_SET PROBLEM:_ In the items below, reproduce word for word every line starting at the line containing "Image resolution: width=615" and ending at the line containing "pos(716,67)". Omit the pictures from your reply.
═══ TASK MATERIAL
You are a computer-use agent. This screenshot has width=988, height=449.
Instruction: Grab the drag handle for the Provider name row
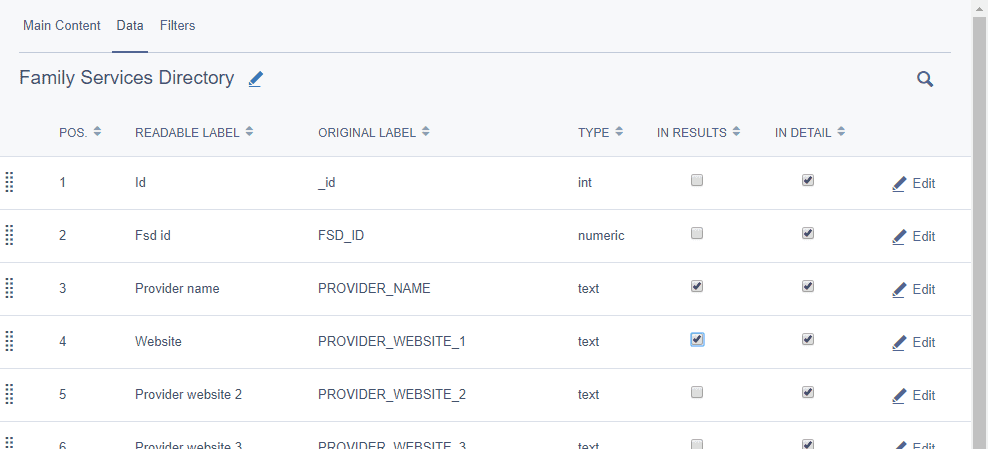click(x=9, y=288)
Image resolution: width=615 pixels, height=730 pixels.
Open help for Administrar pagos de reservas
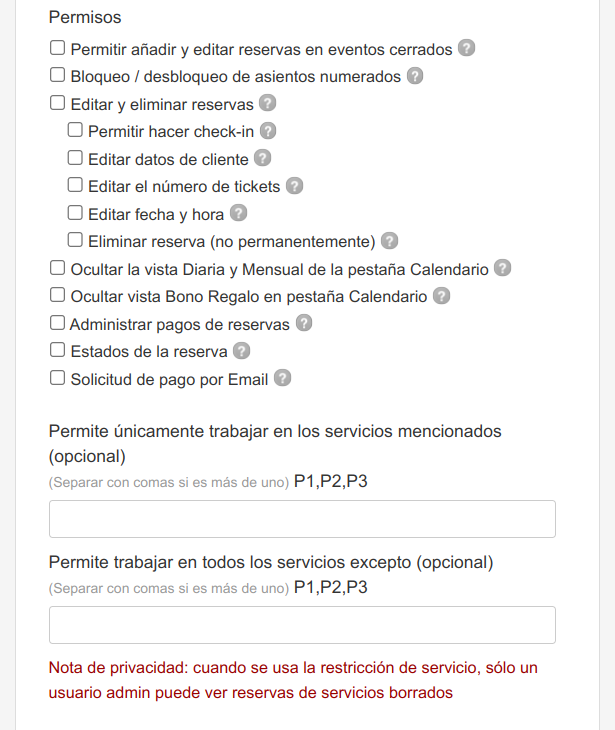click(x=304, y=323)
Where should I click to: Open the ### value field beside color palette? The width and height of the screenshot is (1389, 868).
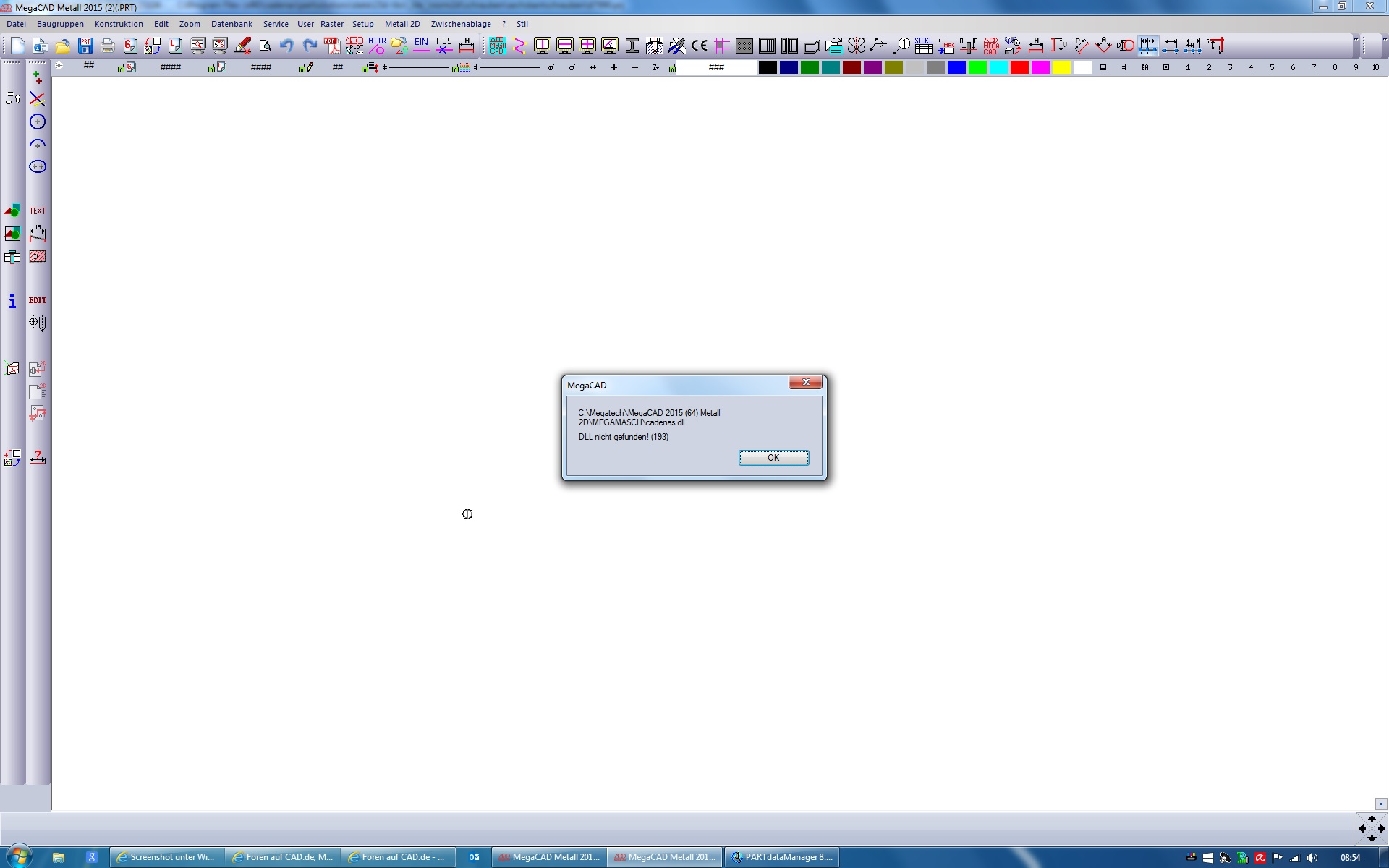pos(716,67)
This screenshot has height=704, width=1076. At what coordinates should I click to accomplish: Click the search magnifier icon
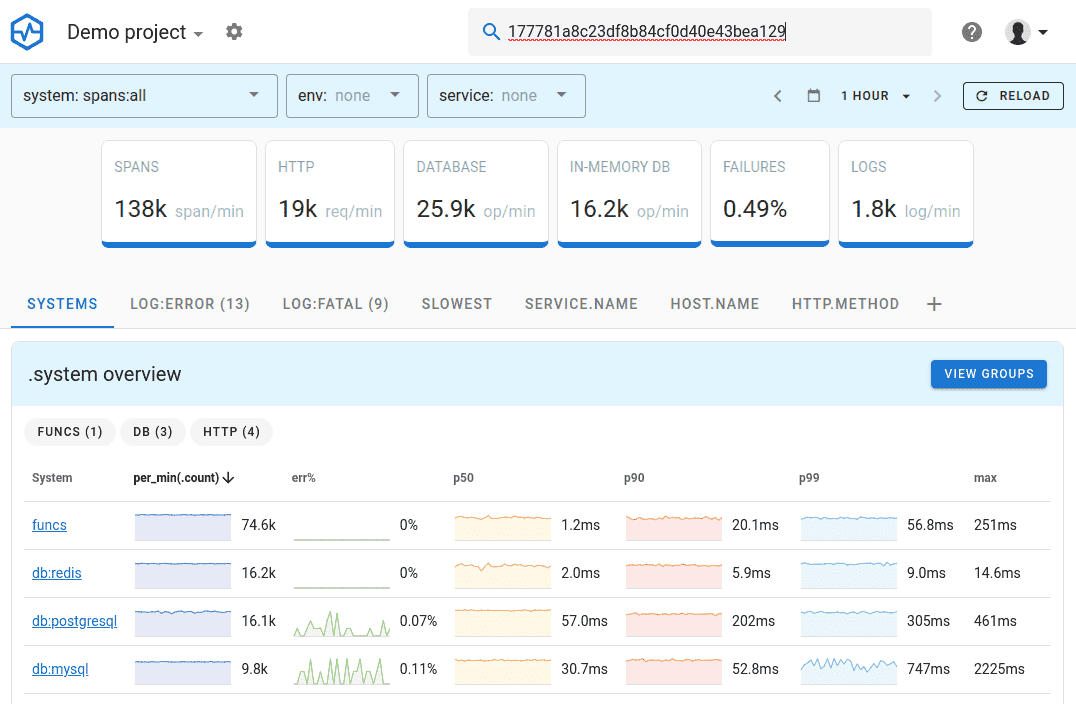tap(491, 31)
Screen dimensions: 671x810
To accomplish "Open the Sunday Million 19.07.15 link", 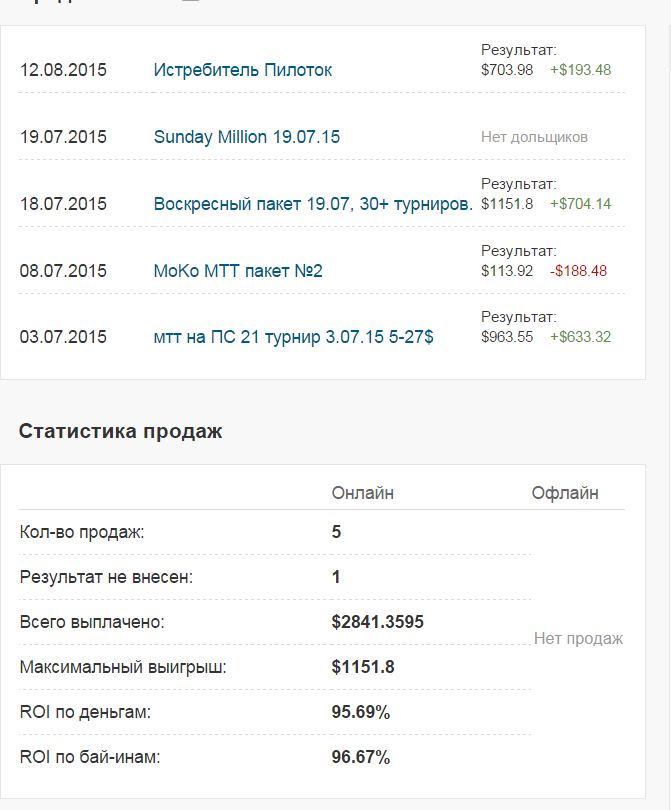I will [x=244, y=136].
══════
_WRITTEN SOLUTION:_
Image resolution: width=615 pixels, height=730 pixels.
Open help for Administrar pagos de reservas
click(x=304, y=323)
Where should I click to: Open the ### value field beside color palette? The width and height of the screenshot is (1389, 868).
pos(716,67)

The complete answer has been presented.